Thread: Most efficient way of querying M 'related' tables where N out of M may contain the key

Most efficient way of querying M 'related' tables where N out of M may contain the key

From

Stephane Bailliez

Date:

21 August 2015, 00:03:38

Pretty bad subject description... but let me try to explain.

I'm trying to figure out what would be the most efficient way to query data from multiple tables using a foreign key.

Right now the table design is such that I have multiple tables that share some common information, and some specific information. (in OO world we could see them as derived tables) For the sake of simplicity let's assume there are only 5,

table type1(int id, varchar(24) reference_id, ....specific columns)
table type2(int id, varchar(24) reference_id, ....specific columns)
table type3(int id, varchar(24) reference_id, ....specific columns)
table type4(int id, varchar(24) reference_id, ....specific columns)
table type5(int id, varchar(24) reference_id, ....specific columns)

NB: you could imagine those 5 tables inheriting from a base_type table that shares a few attributes.

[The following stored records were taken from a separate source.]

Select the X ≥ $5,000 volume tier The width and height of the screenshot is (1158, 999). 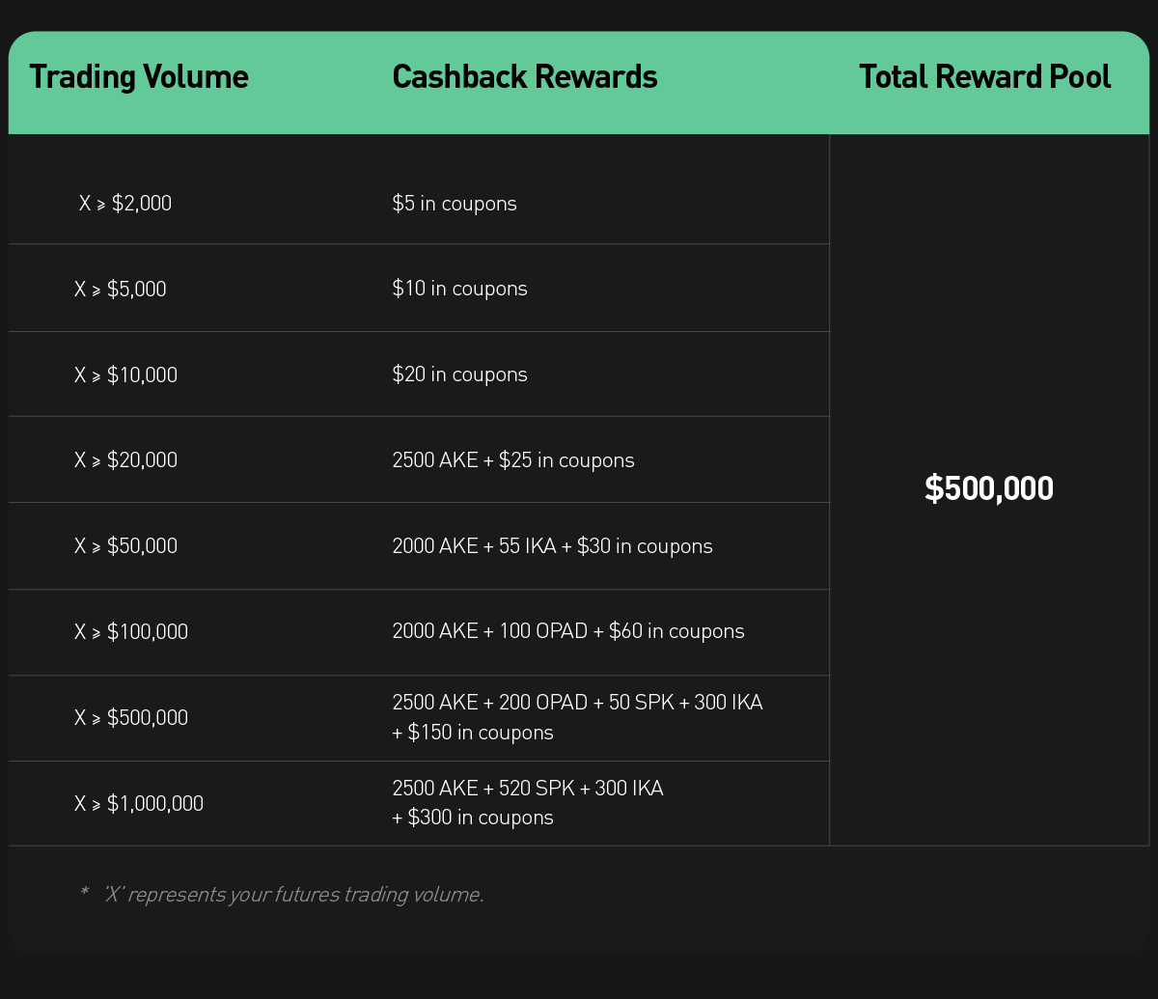point(121,289)
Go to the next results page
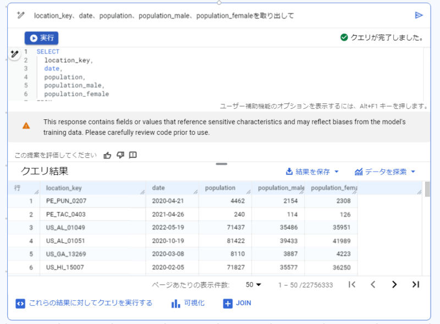 point(394,284)
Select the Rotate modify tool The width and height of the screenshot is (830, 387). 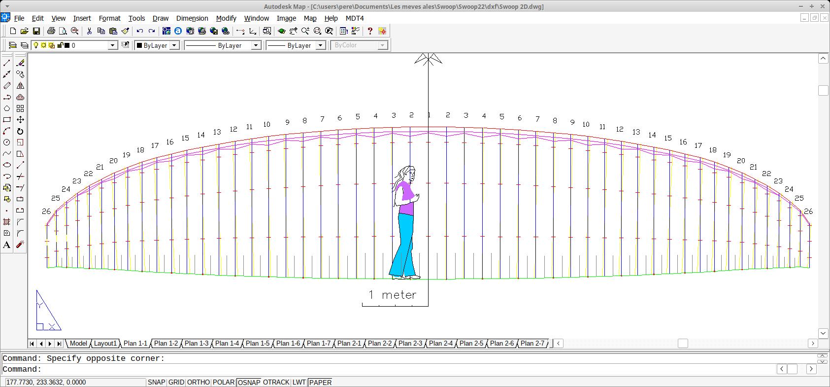point(20,131)
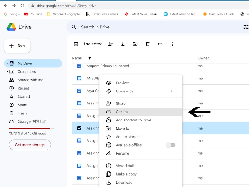Select Get link from context menu

122,112
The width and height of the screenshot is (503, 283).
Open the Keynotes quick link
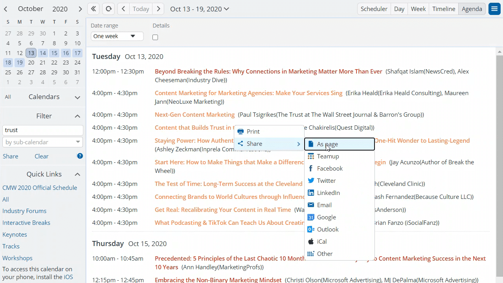[x=15, y=234]
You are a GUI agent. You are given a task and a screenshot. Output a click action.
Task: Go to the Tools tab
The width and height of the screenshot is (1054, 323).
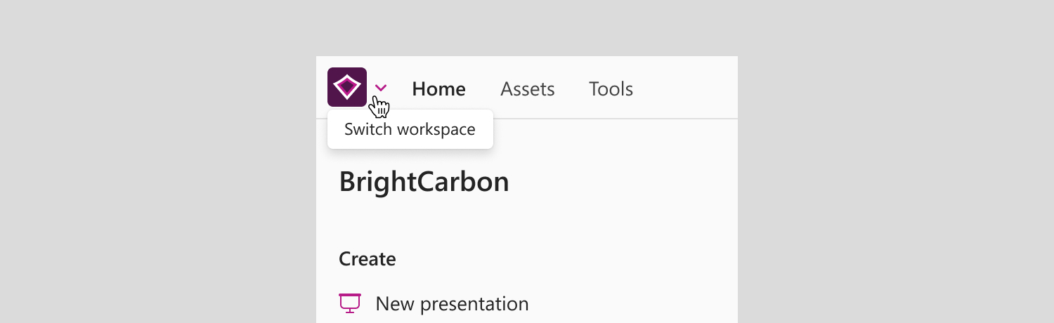pyautogui.click(x=611, y=89)
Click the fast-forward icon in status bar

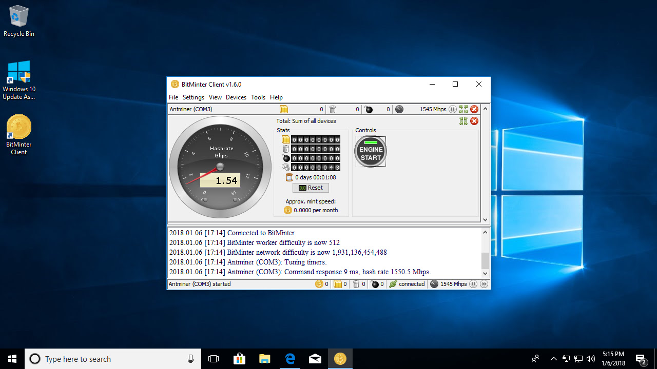coord(484,284)
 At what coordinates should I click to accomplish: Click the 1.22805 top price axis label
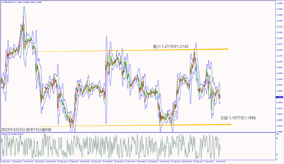(279, 3)
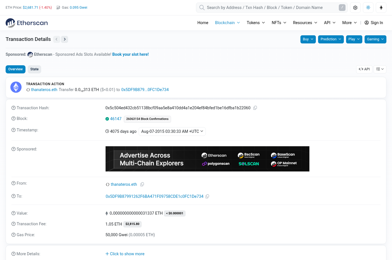The width and height of the screenshot is (392, 260).
Task: Click the Advertise Across Multi-Chain Explorers banner
Action: pos(207,159)
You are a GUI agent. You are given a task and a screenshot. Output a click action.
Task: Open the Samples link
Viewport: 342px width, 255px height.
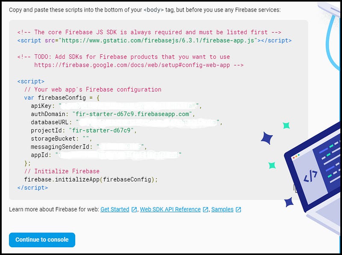coord(223,209)
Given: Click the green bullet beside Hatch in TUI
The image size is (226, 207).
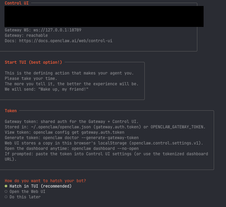Looking at the screenshot, I should tap(6, 186).
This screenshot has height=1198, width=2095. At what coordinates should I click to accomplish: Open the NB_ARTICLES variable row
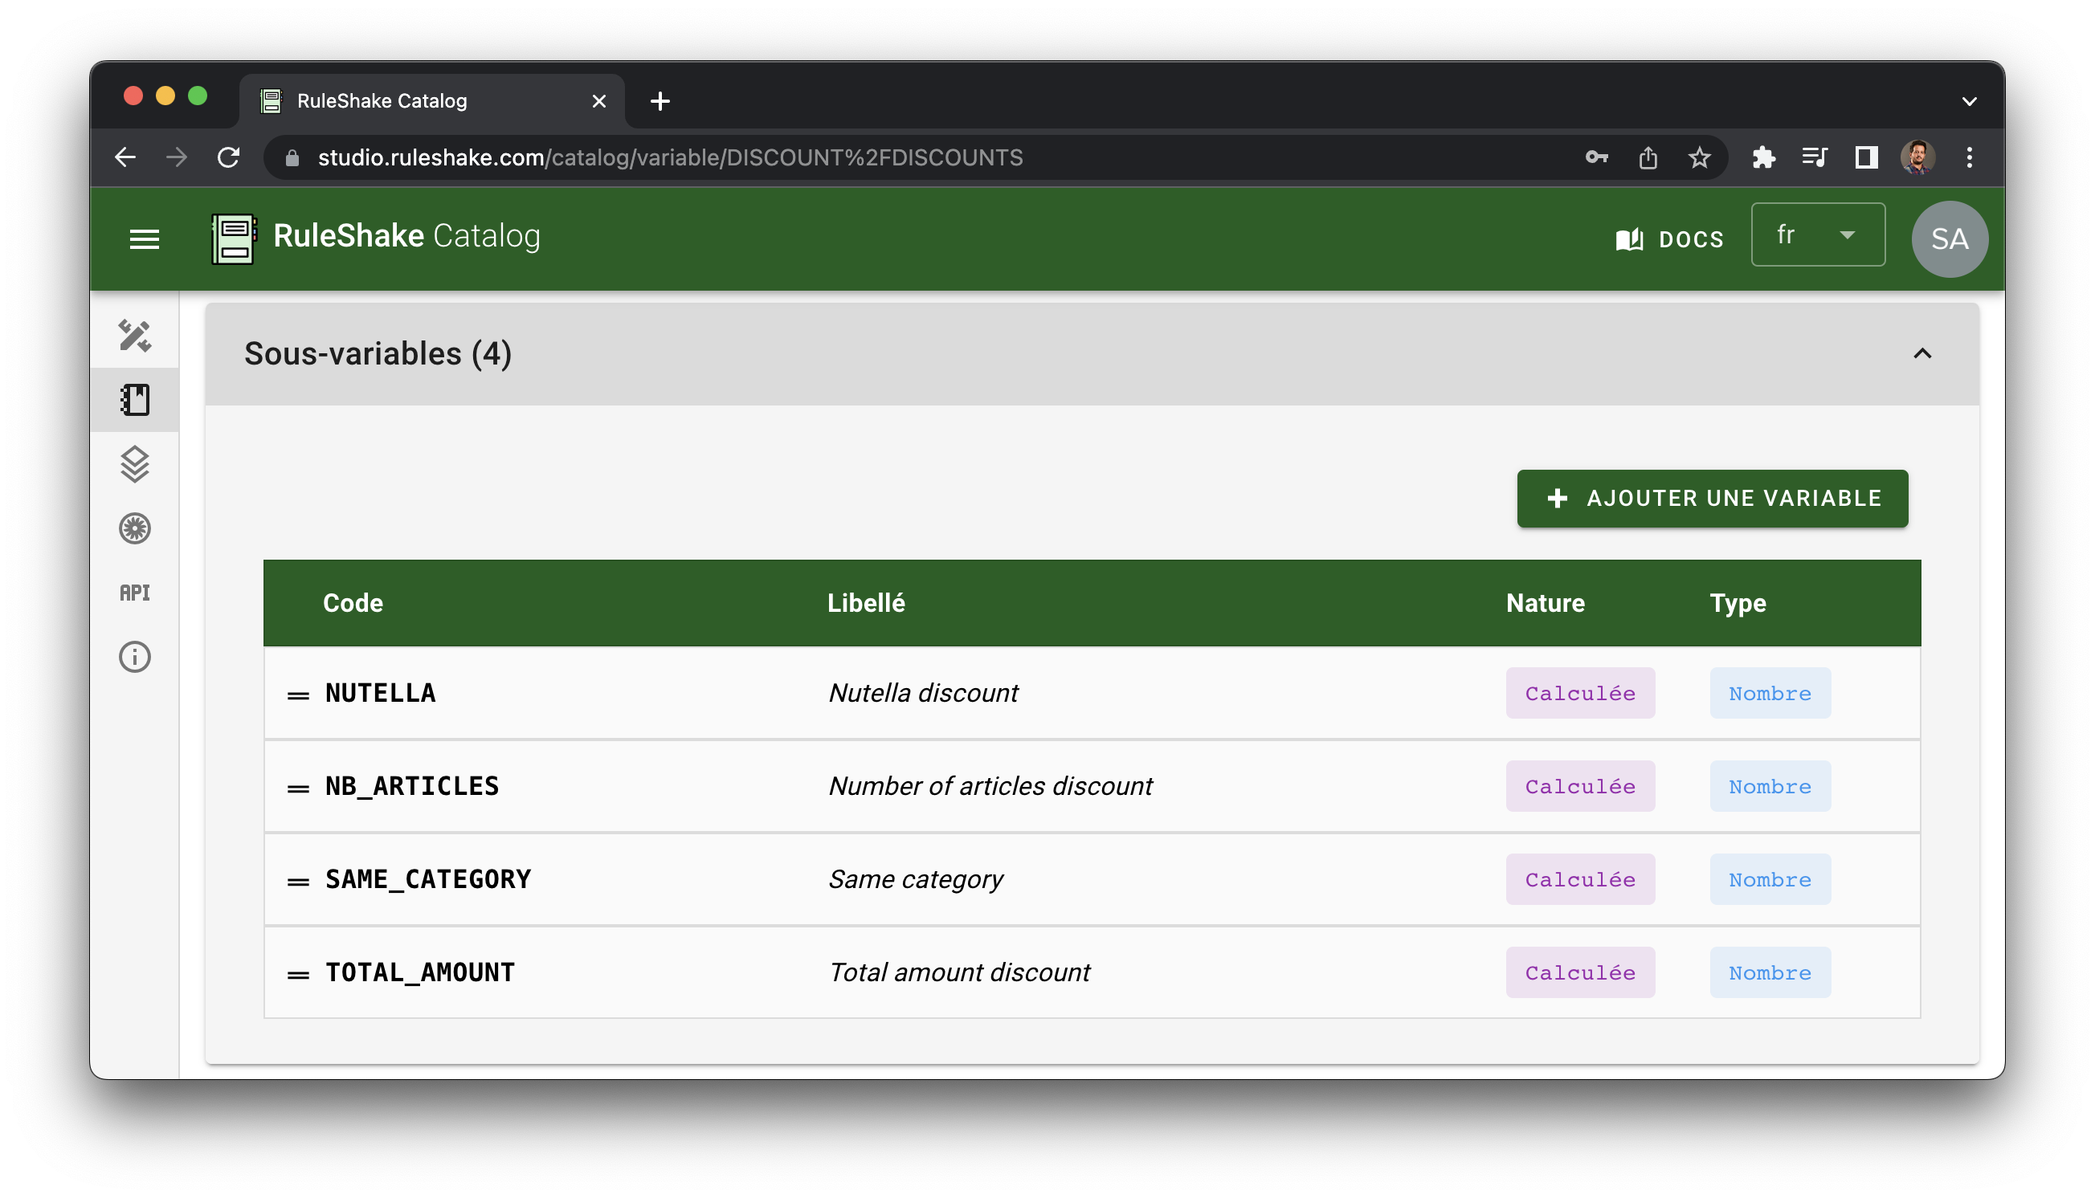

I have a list of reference ids, those reference ids could be in any of those 5 tables but I don't know in which one.

I want to most efficiently retrieve the data on N out of 5 relevant tables but still want to query individually those 5 tables (for orm simplicity reason).

So the idea is first to identify which tables I should query for.

The naive implementation would be to always query those 5 tables for the list of reference ids, however 90% of the time the reference ids would only be stored in one single table though. So 4/5th of the queries would then be irrelevant.

what I initially came up with was doing a union of the tables such as:

SELECT 'type1', id FROM type5 WHERE reference_id IN (....)
UNION
SELECT 'type2', id FROM type4 WHERE reference_id IN (....)

UNION
...
SELECT 'type2', id FROM type3 WHERE reference_id IN (....)

then effectively figuring the list of which reference ids are in type1, type2, type3, ...etc..

and then issuing the right select to the tables for the related reference ids.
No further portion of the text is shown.